What you should do:
Leave out all pictures and retype exactly the lines from the one with "You are a computer-use agent." through the last line of the material.

----------

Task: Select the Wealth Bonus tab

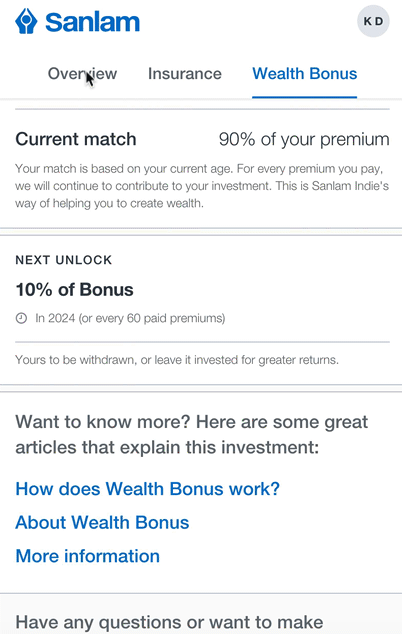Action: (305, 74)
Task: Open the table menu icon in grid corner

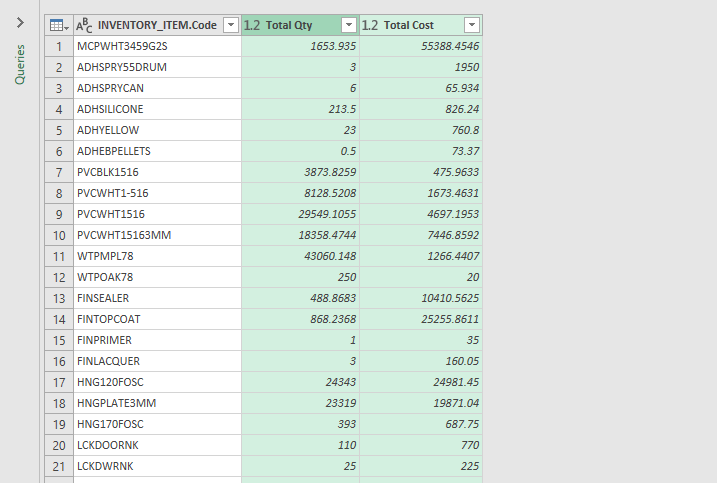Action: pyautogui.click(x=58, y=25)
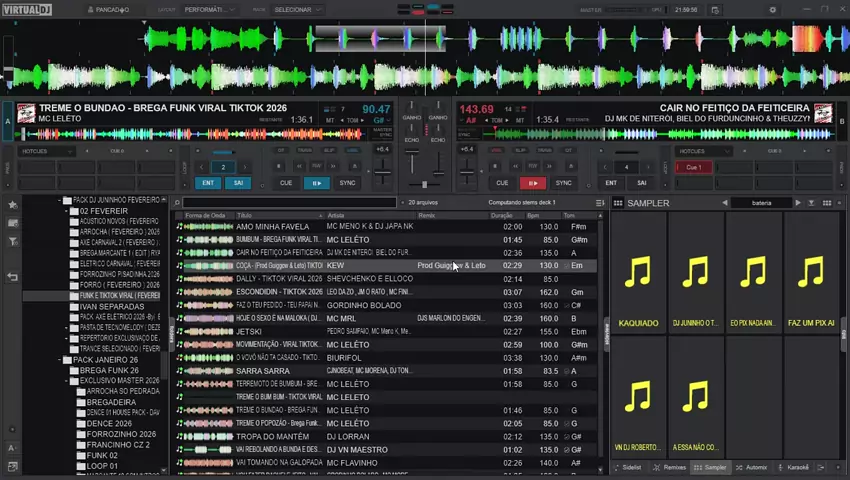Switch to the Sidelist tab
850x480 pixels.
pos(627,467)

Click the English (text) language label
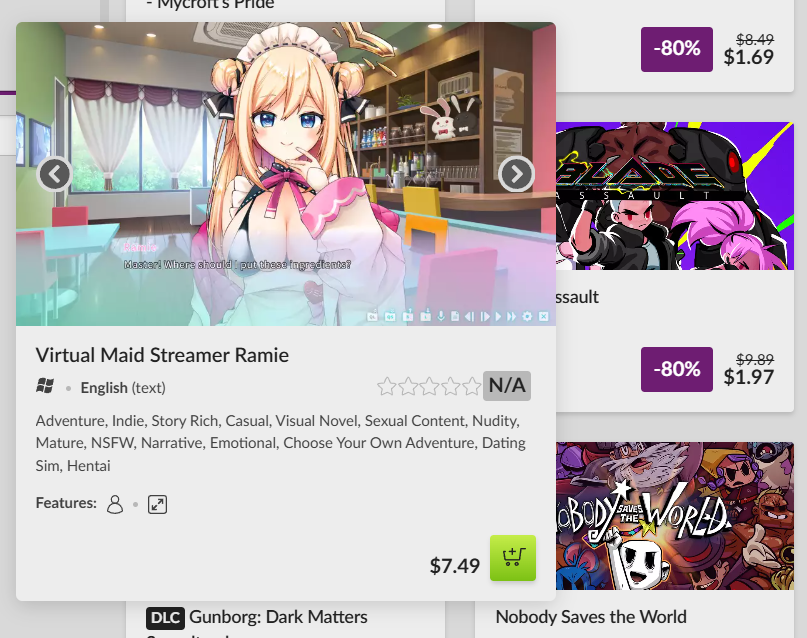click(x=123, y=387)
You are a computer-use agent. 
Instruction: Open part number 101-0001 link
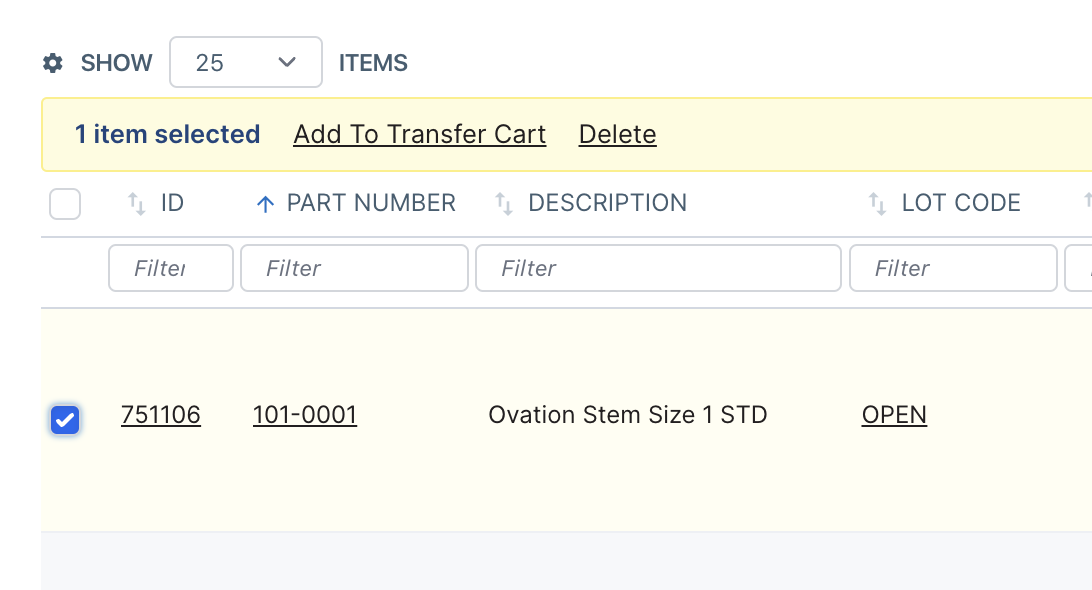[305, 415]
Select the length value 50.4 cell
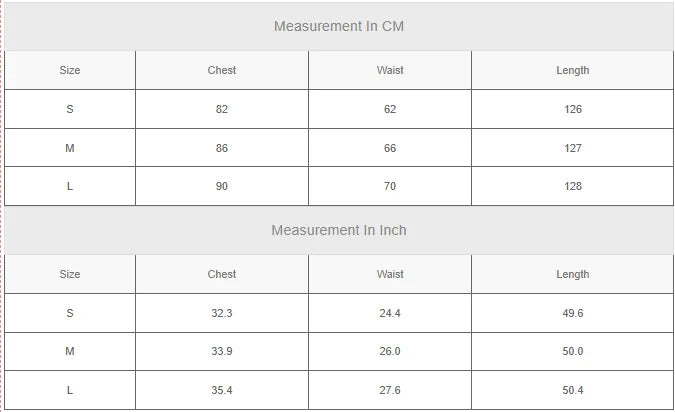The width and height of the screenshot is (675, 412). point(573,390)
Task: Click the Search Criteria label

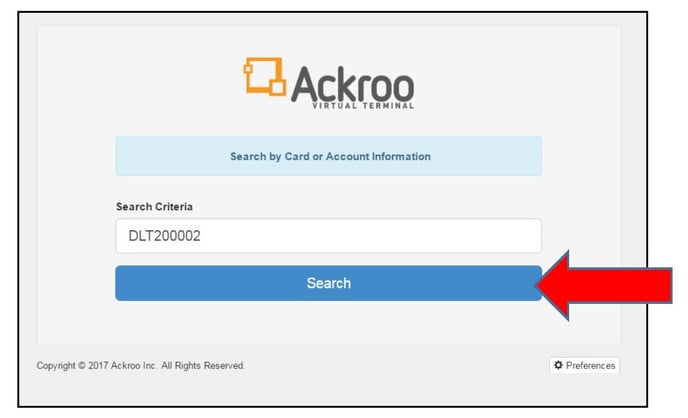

----------

Solution for this task:
You are a computer-use agent. 
Instruction: Open part number 101-0001 link
[305, 415]
Select the length value 50.4 cell
The width and height of the screenshot is (675, 412). point(573,390)
Task: Click the Search Criteria label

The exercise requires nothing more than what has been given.